___ TEXTO DADO

El día en que mandaron a Correa solito en el Hummer

El presidente de la República ha adquirido la pontificia costumbre de referirse a sí mismo en primera persona del plural: “nos complace”. Un hábito que corresponde al papel que desempeña su propia persona (y por misterio equiparable a la transustanciación, su cuerpo serenísimo) en el tinglado de representaciones del poder que acompaña sus desplazamientos. No hay mejor propaganda del correísmo que Correa mismo, de ahí que su presencia física no pueda prescindir de las solemnidades que lo distinguen del común de los mortales y de cuyo protocolario cumplimiento, como lo demostró en la última sabatina, se ocupa personalmente.

No hay lugar al que acuda el Presidente, se trate de un edificio público o un estadio deportivo, un recinto escolar o una plataforma petrolera, donde los marciales acordes de la canción Patria no suenen para anunciar su llegada y acompañar su ingreso. Alrededor de este recurso escenográfico se podrían tejer muchos análisis. Los propios semiólogos correístas –si la puntillosa lectura de diario Extra que los ocupa les dejara un tiempo libre– bien pudieran iluminarnos, por ejemplo, sobre el significado de tan curiosa selección musical. ¿Por qué una canción tan decididamente castrense y de tan ingrata recordación para los demócratas que vivieron las dictaduras de los setenta se utiliza ahora para representar la unión indivisible del gobierno y sus mandantes personificada en la figura de su líder? El caso es que adonde va Correa, Patria tierra sagrada suena. Es como si el Papa, que también habla de sí mismo en primera persona del plural, se hiciera acompañar a todos lados por los acordes iniciales del Aleluya de Haendel; o la reina de Inglaterra no diera la cara a sus súbditos sin que una banda entonara el Rule Britannia: un gesto de cómica frivolidad.

______

INSTRUCCIONES -
- A) Según el texto sobre Correa, ¿qué canción suena para anunciar la llegada del Presidente a cualquier lugar?
- B) Continúa el texto sobre Correa a partir de su última oración.

___ MATERIAL PROPORCIONADO

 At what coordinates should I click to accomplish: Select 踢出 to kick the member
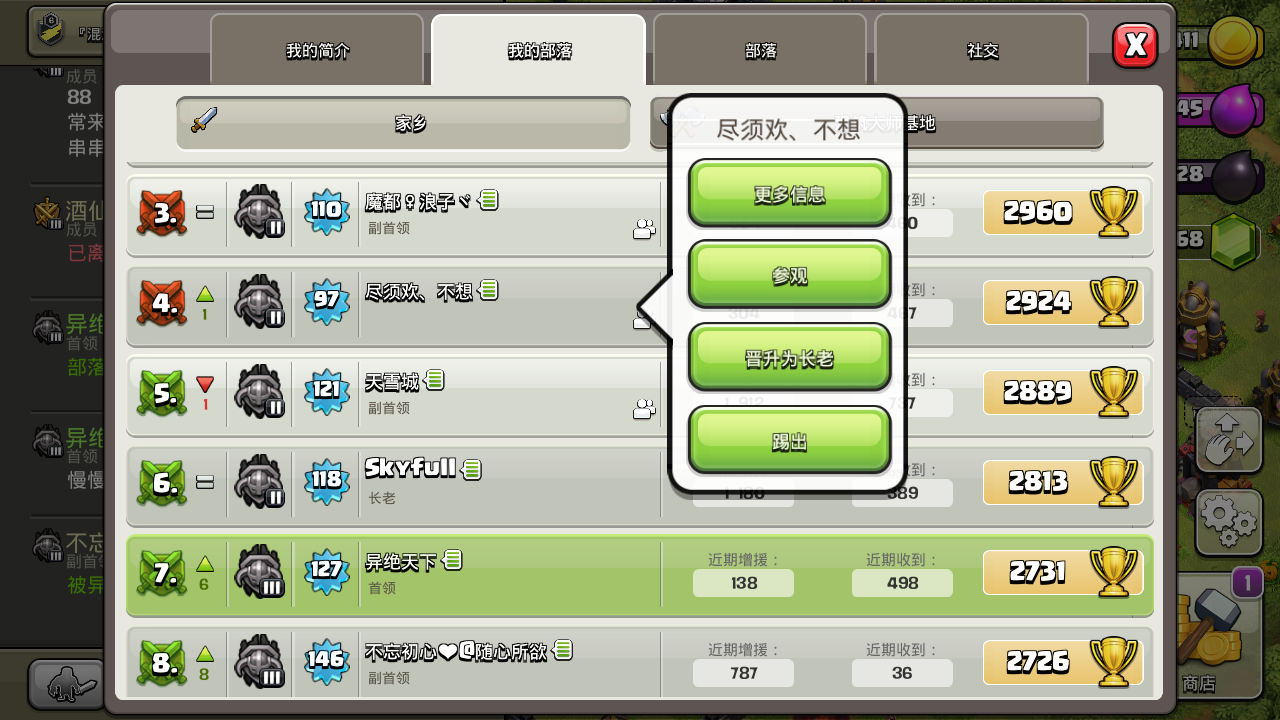[789, 441]
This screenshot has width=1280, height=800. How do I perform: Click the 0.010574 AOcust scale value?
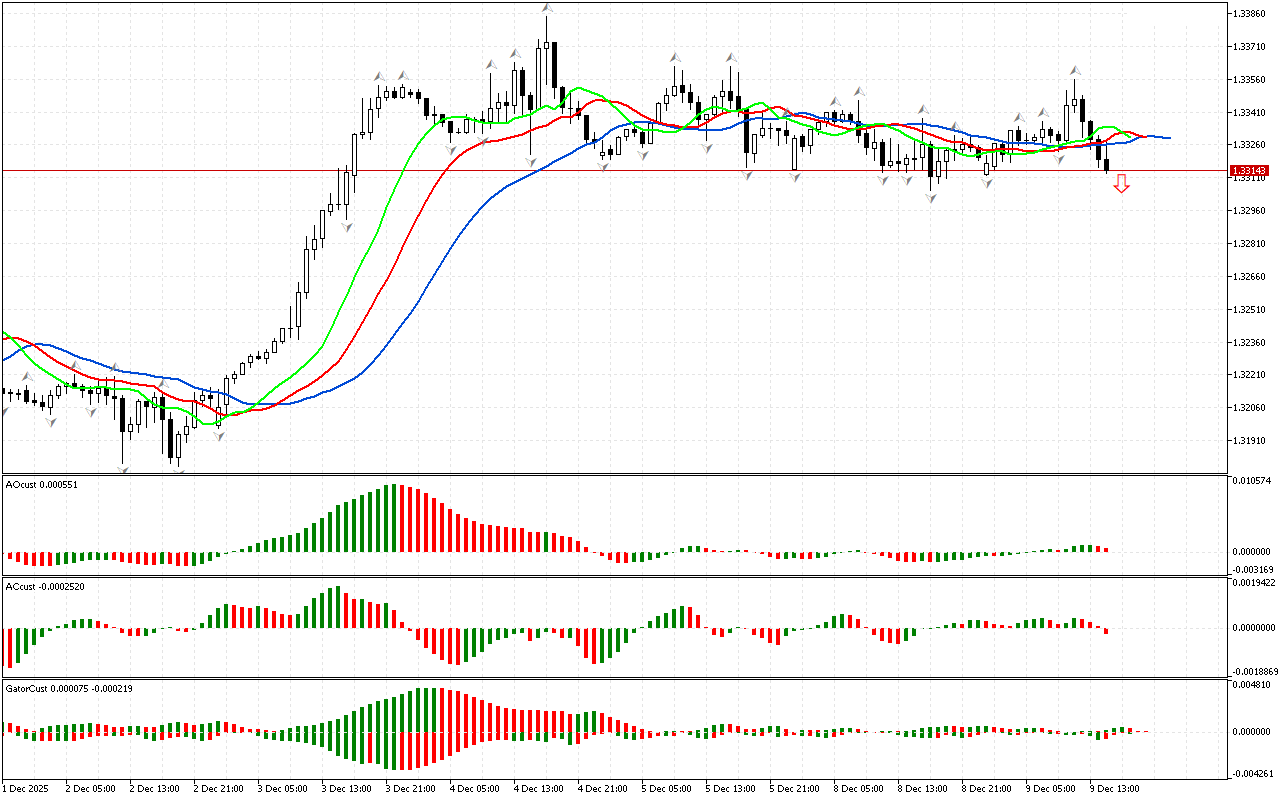pos(1255,481)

______

RESULTADOS EN ORDEN -
- A) La canción Patria.

- B)
Patria tierra sagrada suena al principio y al final de la ceremonia más bombástica de cuantas giran en torno al cuerpo del Presidente: el cambio de guardia de cada lunes en Carondelet, un despliegue escenográfico que ocupa toda la Plaza Grande y contempla complicadas coreografías de granaderos de Tarqui a caballo y a pie, desplazamiento de banda militar, proclamas y clarines. La fachada del Palacio luce adornada por las vistosas figuras de los granaderos que guardan su posición de firmes junto a las columnas del atrio, arriba en el campanario y más arriba, junto a la bandera. Al pie, sobre la calle García Moreno, 200 o más sillas se disponen para los asistentes con pases de cortesía. En el balcón, a izquierda y derecha del Presidente, se plantan en hilera los invitados especiales, ordenados de menor a mayor rango según sea la distancia que los separa del centro, donde se encuentra Correa, como el sol en las alegorías barrocas del poder colonial que se escenificaron hace siglos sobre esta misma plaza. Luego el Presidente se fotografiará con los invitados aunque el sábado, cuando le toque leer sus nombres en la sabatina, no sepa recordarlos. Nunca falta entre ellos el alcalde o el jefe político de algún cantón remoto, presente en Quito por obligaciones tramitológicas y que luego, ya de regreso a su provincia, mandará a imprimir carteles con esa foto como medio invalorable de asegurar su prestigio: son los atributos del poder que descienden como los rayos del sol a través de la escala jerárquica hasta los últimos rincones de la República.

De un tiempo a esta parte el cuerpo del Presidente ocupa también el centro de otra ceremonia, no menos anacrónica que la anterior: la entrada triunfal, antaño reservada para los generales victoriosos. Para ella Correa se sirve de uno de esos enormes vehículos militares todoterreno marca Hummer, en cuyo centro se sitúa investido con su banda presidencial, de pie y rodeado por su séquito de asistentes y edecanes. Desde ahí saluda con aspavientos a las masas que lo aclaman mientras el carro se desplaza lentamente entre los granaderos que le hacen calle de honor sobre sus enjaezados corceles. Una hilera de motociclistas de la Policía con uniforme de parada le abre el paso.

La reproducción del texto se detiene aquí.